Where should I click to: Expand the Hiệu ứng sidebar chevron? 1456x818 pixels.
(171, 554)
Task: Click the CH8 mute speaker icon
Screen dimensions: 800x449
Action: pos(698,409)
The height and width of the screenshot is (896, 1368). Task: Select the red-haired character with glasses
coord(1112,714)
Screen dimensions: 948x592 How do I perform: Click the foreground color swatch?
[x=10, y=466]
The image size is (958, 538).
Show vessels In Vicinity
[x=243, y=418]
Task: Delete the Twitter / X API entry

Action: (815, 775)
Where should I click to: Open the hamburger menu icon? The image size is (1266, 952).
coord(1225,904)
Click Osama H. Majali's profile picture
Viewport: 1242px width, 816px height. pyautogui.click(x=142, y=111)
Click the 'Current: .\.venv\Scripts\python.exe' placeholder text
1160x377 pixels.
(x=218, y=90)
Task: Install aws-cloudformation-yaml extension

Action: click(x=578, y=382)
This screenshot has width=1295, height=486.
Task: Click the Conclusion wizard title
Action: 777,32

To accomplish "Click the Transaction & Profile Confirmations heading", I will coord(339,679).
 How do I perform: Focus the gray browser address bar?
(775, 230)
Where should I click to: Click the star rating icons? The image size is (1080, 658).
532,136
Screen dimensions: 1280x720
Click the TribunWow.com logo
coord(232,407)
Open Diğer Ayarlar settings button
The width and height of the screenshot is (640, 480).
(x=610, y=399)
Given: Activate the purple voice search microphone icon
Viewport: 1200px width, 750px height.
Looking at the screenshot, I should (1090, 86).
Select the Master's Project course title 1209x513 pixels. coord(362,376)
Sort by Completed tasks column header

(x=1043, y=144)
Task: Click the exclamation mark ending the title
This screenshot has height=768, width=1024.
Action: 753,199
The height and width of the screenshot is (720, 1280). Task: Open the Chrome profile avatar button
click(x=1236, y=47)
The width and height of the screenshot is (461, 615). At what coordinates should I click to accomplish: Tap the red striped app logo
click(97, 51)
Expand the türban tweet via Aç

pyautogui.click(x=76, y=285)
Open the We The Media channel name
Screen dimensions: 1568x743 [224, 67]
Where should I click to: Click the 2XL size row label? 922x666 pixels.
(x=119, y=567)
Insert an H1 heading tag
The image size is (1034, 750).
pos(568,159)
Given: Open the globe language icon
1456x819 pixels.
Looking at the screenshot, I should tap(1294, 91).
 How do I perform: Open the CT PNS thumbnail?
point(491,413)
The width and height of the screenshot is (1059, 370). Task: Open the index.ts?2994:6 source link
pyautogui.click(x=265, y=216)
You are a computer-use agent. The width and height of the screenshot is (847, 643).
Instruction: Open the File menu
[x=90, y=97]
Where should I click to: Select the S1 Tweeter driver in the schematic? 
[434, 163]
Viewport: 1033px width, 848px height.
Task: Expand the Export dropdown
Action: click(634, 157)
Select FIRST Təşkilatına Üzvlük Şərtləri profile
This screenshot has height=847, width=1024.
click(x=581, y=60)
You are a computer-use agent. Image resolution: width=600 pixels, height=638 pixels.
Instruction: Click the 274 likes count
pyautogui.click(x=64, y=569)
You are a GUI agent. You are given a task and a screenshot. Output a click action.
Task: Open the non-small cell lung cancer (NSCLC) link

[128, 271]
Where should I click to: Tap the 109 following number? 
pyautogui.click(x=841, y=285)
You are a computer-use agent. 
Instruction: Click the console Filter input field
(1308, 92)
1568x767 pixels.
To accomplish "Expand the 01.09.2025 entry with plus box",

——————————

Exercise goal: Copy out each line of the material above, word for word, from the first down to the line containing "Open Diğer Ayarlar settings button". Add nothing.

Finished task:
Where should I click to: Expand the Hiệu ứng sidebar chevron? 1456x818 pixels.
(171, 554)
Task: Click the CH8 mute speaker icon
Screen dimensions: 800x449
Action: pos(698,409)
The height and width of the screenshot is (896, 1368). Task: Select the red-haired character with glasses
coord(1112,714)
Screen dimensions: 948x592 How do I perform: Click the foreground color swatch?
[x=10, y=466]
The image size is (958, 538).
Show vessels In Vicinity
[x=243, y=418]
Task: Delete the Twitter / X API entry

Action: (815, 775)
Where should I click to: Open the hamburger menu icon? The image size is (1266, 952).
coord(1225,904)
Click Osama H. Majali's profile picture
Viewport: 1242px width, 816px height. pyautogui.click(x=142, y=111)
Click the 'Current: .\.venv\Scripts\python.exe' placeholder text
1160x377 pixels.
(x=218, y=90)
Task: Install aws-cloudformation-yaml extension

Action: click(x=578, y=382)
This screenshot has width=1295, height=486.
Task: Click the Conclusion wizard title
Action: 777,32

To accomplish "Click the Transaction & Profile Confirmations heading", I will coord(339,679).
 How do I perform: Focus the gray browser address bar?
(775, 230)
Where should I click to: Click the star rating icons? The image size is (1080, 658).
532,136
Screen dimensions: 1280x720
Click the TribunWow.com logo
coord(232,407)
Open Diğer Ayarlar settings button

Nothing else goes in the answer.